(The data Opens)

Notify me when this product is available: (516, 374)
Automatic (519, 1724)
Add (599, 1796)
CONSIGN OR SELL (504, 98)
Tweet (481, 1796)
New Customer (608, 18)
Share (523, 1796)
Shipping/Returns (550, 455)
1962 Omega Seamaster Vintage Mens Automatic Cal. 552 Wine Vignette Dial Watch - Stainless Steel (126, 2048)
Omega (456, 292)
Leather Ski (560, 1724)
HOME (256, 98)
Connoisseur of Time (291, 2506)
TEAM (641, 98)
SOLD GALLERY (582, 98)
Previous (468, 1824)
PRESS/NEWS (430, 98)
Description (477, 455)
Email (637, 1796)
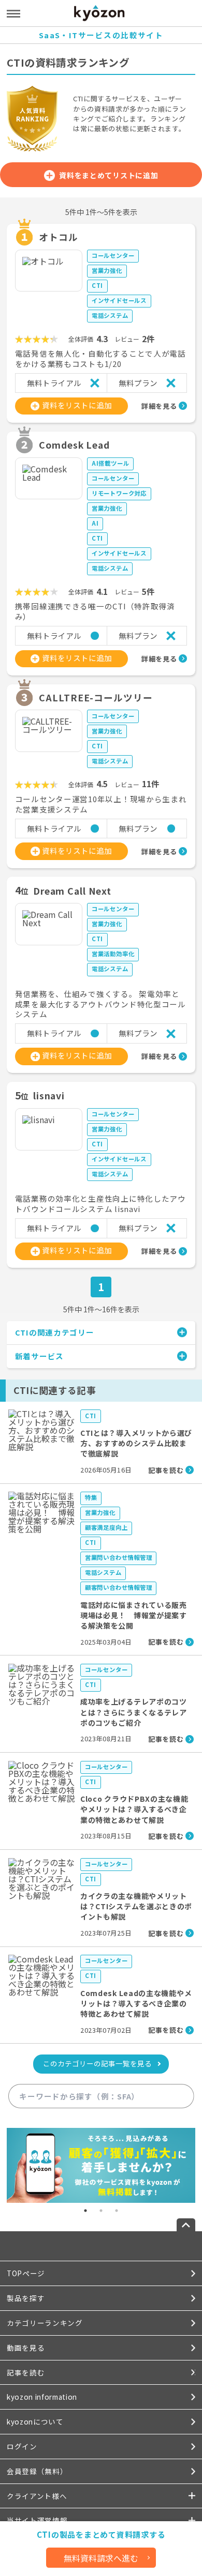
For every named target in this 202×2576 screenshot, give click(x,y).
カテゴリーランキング (45, 2323)
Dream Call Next (72, 890)
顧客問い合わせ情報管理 (118, 1587)
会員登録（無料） (37, 2471)
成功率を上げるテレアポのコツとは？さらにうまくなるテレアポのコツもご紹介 (133, 1712)
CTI (97, 285)
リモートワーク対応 (119, 493)
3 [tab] (116, 2210)
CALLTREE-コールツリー (95, 697)
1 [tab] (85, 2210)
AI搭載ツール (110, 463)
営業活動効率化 (113, 953)
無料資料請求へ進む (101, 2558)
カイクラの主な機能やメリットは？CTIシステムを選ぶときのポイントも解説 (136, 1906)
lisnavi (49, 1095)
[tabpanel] (101, 2165)
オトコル (58, 236)
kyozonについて (35, 2421)
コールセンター (113, 255)
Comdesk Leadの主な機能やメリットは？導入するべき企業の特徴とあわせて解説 (136, 2003)
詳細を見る (159, 406)
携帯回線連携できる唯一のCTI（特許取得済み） (95, 611)
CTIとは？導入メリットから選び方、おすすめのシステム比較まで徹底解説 (136, 1443)
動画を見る (26, 2347)
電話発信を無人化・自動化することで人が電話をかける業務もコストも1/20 (100, 358)
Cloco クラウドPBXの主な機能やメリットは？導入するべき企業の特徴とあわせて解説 (134, 1809)
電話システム (110, 315)
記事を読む (26, 2372)
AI (95, 523)
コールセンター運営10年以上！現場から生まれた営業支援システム (101, 804)
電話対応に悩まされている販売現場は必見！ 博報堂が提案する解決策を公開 (133, 1615)
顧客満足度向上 (106, 1527)
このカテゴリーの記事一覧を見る (97, 2063)
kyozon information (42, 2396)
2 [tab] (101, 2210)
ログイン (22, 2446)
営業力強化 (107, 270)
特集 (91, 1497)
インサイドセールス (119, 300)
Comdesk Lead (74, 444)
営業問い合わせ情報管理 (118, 1557)
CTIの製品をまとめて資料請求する (101, 2534)
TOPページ (26, 2273)
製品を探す (26, 2298)
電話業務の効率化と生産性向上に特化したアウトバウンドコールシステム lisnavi (100, 1203)
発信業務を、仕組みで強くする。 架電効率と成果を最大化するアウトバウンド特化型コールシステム (100, 1004)
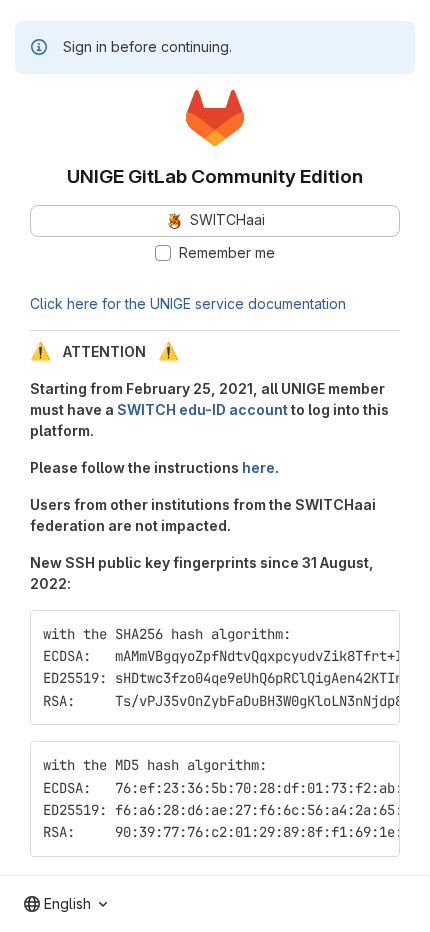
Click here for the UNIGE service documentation (188, 303)
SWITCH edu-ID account (202, 409)
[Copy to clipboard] (376, 634)
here (258, 467)
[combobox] (65, 904)
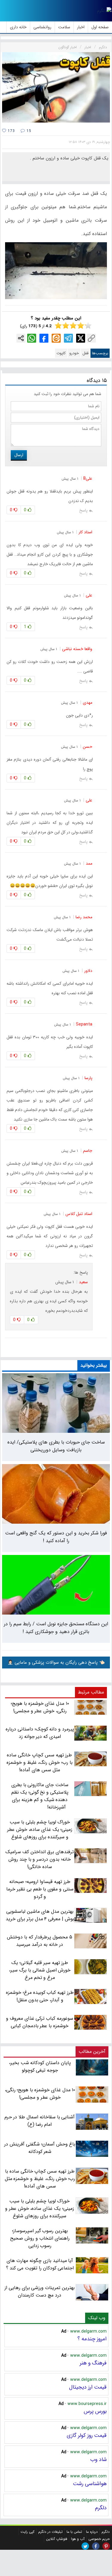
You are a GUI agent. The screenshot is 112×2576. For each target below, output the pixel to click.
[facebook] (95, 2546)
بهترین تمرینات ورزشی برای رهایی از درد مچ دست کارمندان (39, 2291)
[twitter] (85, 2546)
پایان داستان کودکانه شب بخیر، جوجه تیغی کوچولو (40, 2066)
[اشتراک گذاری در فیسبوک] (43, 338)
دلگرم (101, 2508)
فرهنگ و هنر (93, 2363)
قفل (85, 353)
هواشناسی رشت (90, 2483)
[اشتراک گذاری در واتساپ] (31, 338)
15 (28, 131)
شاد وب (98, 2459)
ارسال (18, 455)
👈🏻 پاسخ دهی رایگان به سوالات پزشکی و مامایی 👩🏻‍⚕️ (56, 1662)
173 (10, 131)
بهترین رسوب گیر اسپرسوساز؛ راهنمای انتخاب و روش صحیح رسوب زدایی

(The data Closes)

:: What this task involves ::
Read the entries and pick out all lines that include the word "Omega".

:: Your response ::
1962 Omega Seamaster Vintage Mens Automatic Cal. 552 Wine Vignette Dial Watch - Stainless Steel (126, 2048)
Omega (456, 292)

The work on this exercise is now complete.